■ SHORT PROBLEM
Copy the entries from the line with "How do I perform: Mute" up to and including the line with "the comment by", putting "system tray" in place of "taskbar" and changing nothing else. Leave out the pictures.

■ INPUT
········

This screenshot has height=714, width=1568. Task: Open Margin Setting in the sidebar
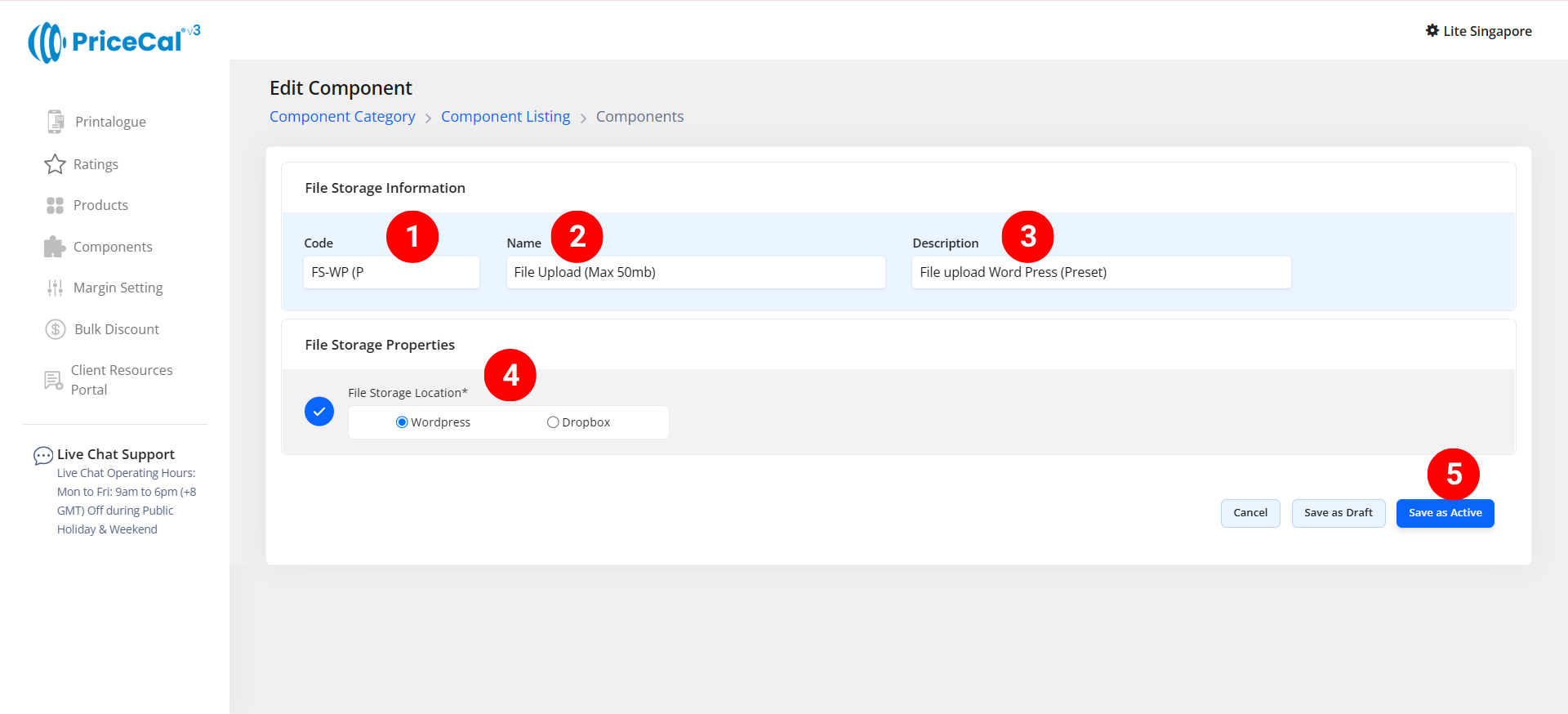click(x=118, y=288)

········

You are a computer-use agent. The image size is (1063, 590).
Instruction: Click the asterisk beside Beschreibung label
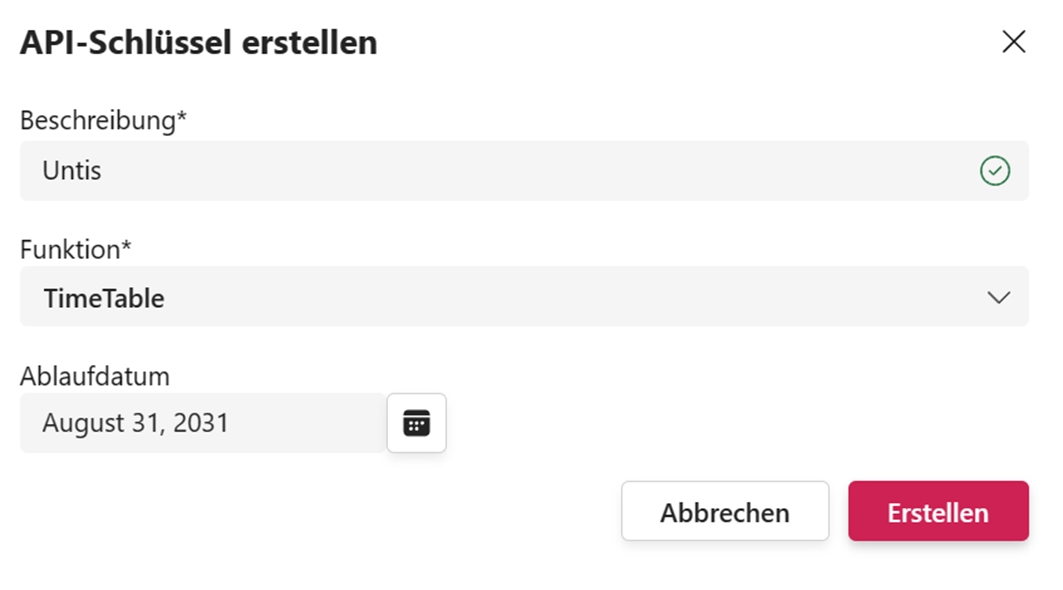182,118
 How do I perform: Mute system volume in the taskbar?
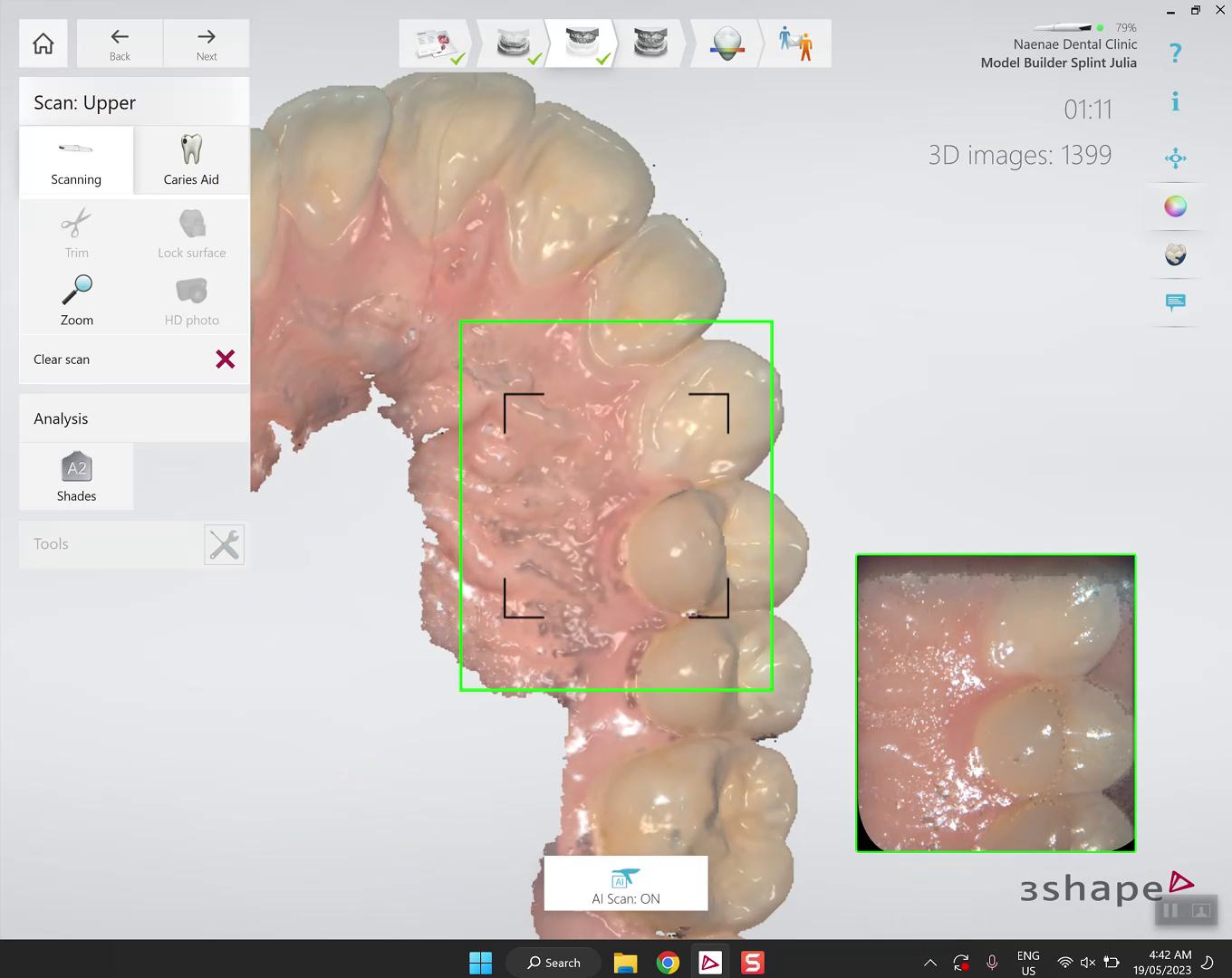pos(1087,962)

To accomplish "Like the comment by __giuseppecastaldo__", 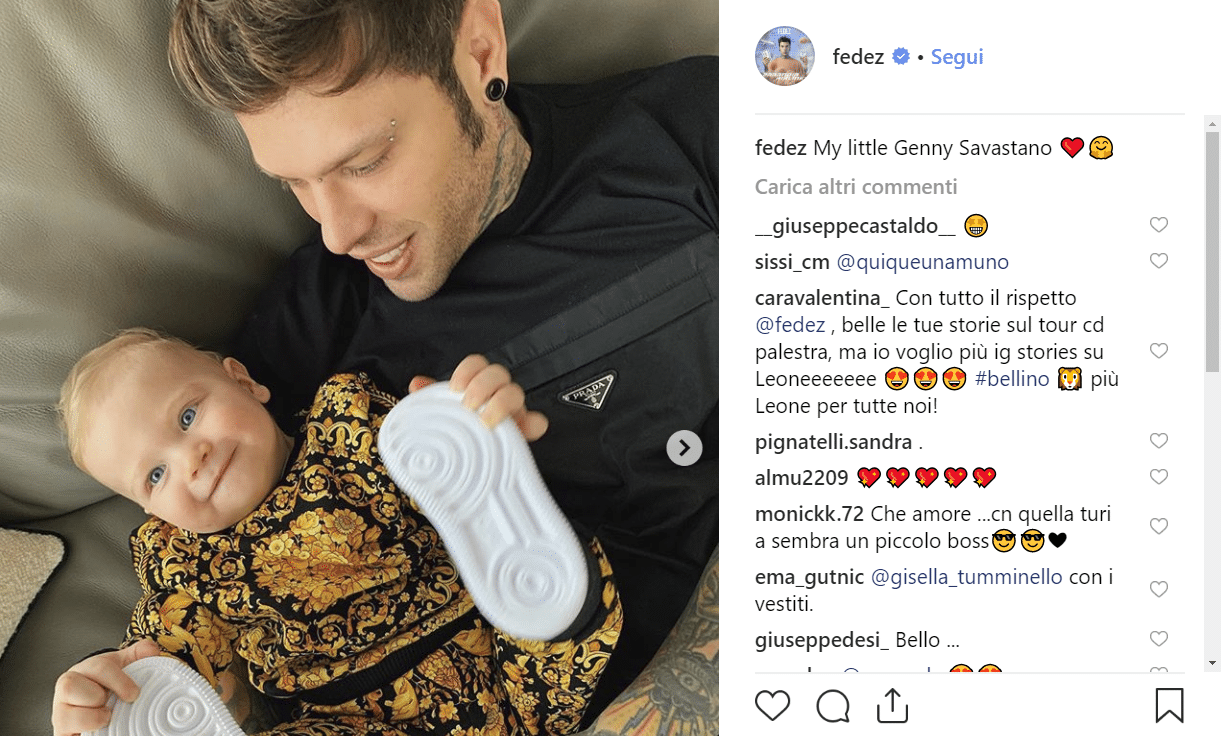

········

■ COMPLETE RESPONSE
 How do I perform: Mute system volume in the system tray?
pos(1087,962)

To accomplish "Like the comment by __giuseppecastaldo__", 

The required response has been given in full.